▶ **JOB A**: In the post about the flow chart of Solr, into how many main categories was the learning curve of Solr separated?

Re: Flow Chart of Solr

2013-04-03 Thread Furkan KAMACI
So, all in all, is there anybody who can write down just main steps of
Solr(including parsing, stemming etc.)?


2013/4/2 Furkan KAMACI furkankam...@gmail.com

 I think about myself as an example. I have started to make research about
 Solr just for some weeks. I have learned Solr and its related projects. My
 next step writing down the main steps Solr. We have separated learning
 curve of Solr into two main categories.
 First one is who are using it as out of the box components. Second one is
 developer side.

 Actually developer side branches into two way.

 First one is general steps of it. i.e. document comes into Solr (i.e.
 crawled data of Nutch). which analyzing processes are going to done
 (stamming, hamming etc.), what will be doing after parsing step by step.
 When a search query happens what happens step by step, at which step scores
 are calculated so on so forth.
 Second one is more code specific i.e. which handlers takes into account
 data that will going to be indexed(no need the explain every handler at
 this step) . Which are the analyzer, tokenizer classes and what are the
 flow between them. How response handlers works and what are they.

[Entries contained in a dataset]
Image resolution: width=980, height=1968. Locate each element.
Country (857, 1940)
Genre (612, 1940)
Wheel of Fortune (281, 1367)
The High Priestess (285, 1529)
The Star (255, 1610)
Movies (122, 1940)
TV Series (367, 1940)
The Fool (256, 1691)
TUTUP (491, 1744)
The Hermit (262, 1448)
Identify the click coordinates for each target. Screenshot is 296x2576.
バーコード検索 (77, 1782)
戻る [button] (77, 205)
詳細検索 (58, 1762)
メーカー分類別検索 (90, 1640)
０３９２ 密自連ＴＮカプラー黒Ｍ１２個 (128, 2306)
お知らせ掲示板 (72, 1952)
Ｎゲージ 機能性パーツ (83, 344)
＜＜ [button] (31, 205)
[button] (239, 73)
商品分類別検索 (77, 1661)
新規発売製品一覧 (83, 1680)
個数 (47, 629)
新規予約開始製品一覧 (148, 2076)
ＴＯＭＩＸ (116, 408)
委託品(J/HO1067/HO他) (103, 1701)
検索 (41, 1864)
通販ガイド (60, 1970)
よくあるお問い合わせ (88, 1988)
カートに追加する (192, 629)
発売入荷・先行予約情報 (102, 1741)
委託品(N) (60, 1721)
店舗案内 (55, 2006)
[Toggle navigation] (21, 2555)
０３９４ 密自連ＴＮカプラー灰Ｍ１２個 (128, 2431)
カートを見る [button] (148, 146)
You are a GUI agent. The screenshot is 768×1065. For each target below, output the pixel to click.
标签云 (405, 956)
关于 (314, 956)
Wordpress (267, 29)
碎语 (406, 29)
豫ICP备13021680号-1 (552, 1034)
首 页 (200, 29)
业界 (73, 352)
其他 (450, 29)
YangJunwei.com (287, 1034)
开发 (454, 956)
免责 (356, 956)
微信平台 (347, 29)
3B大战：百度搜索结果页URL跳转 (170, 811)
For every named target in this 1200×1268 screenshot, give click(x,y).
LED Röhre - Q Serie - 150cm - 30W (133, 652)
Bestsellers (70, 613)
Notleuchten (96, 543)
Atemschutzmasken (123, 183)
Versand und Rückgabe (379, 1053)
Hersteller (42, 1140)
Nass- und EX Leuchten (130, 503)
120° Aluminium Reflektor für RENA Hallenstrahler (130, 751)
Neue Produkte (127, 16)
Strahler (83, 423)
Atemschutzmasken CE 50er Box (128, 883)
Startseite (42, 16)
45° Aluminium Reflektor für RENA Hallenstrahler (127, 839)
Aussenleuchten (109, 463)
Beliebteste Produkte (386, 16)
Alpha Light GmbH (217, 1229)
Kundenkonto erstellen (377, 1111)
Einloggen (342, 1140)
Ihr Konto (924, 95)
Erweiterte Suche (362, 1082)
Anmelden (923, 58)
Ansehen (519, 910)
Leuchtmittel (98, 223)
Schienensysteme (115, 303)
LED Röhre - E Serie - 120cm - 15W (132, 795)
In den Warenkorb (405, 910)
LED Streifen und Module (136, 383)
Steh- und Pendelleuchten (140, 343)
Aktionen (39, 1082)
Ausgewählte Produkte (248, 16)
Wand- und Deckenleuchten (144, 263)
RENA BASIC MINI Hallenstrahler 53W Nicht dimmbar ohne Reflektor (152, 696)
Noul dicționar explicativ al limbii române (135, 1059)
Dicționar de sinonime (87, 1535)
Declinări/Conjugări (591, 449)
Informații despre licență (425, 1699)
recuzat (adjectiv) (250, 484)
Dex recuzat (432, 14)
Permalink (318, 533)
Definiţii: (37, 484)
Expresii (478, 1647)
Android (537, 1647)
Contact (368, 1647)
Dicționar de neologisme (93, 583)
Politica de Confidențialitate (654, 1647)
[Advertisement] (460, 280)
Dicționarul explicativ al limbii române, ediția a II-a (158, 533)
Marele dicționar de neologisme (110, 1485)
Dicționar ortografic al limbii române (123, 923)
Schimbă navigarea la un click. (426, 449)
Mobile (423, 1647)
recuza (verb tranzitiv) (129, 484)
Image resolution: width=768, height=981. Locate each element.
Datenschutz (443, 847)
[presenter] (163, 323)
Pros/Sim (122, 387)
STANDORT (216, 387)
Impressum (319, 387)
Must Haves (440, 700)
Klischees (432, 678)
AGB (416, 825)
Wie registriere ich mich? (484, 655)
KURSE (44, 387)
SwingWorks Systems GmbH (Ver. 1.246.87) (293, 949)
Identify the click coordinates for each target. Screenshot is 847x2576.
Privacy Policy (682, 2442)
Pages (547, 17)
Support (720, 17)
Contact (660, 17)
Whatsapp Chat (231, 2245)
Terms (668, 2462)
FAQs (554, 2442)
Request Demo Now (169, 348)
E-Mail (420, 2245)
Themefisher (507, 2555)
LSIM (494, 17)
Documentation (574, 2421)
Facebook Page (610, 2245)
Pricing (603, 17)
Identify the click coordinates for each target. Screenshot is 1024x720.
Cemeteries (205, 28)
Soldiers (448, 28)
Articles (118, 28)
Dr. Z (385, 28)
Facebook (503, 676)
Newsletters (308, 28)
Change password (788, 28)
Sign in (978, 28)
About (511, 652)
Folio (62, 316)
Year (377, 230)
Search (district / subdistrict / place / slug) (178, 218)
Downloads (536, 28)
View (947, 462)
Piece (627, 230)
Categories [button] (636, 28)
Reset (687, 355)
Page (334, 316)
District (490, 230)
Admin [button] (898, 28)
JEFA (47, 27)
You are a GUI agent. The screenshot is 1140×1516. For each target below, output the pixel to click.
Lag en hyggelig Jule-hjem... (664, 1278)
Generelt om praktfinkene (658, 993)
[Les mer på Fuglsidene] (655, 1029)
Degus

▶ **JOB B**: Shift the coordinates in the entries by adding 143 to every number in them. Rewrite every line of the part of the entries that opens with the line containing "Definiţii: (37, 484)" and closes with the line containing "SwingWorks Systems GmbH", both included, and keep the lines that have no coordinates.

▶ **EXERCISE ANSWER A**: Two: those who use it as out-of-the-box components, and the developer side.

▶ **EXERCISE ANSWER B**:
Definiţii: (180, 627)
Expresii (621, 1790)
Android (680, 1790)
Contact (511, 1790)
Dicționar de neologisme (236, 726)
Politica de Confidențialitate (797, 1790)
[Advertisement] (603, 423)
Dicționarul explicativ al limbii române, ediția a II-a (301, 676)
Marele dicționar de neologisme (253, 1628)
Dicționar ortografic al limbii române (266, 1066)
Schimbă navigarea la un click. (569, 592)
Mobile (566, 1790)
recuza (verb tranzitiv) (272, 627)
Image resolution: width=768, height=981. Locate each element.
Datenschutz (586, 990)
[presenter] (306, 466)
Pros/Sim (265, 530)
STANDORT (359, 530)
Impressum (462, 530)
Must Haves (583, 843)
Klischees (575, 821)
AGB (559, 968)
Wie registriere ich mich? (627, 798)
KURSE (187, 530)
SwingWorks Systems GmbH (Ver. 1.246.87) (436, 1092)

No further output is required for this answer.